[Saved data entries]
***
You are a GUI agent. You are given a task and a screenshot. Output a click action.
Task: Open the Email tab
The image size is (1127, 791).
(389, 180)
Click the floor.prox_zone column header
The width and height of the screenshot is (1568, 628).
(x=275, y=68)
***
Activity →
Beginning with the line that contains "Task: Open the Email tab", repeat every line through the end of the records and nothing more.

Response →
Task: Open the Email tab
The image size is (1127, 791).
(389, 180)
Click the floor.prox_zone column header
The width and height of the screenshot is (1568, 628).
(x=275, y=68)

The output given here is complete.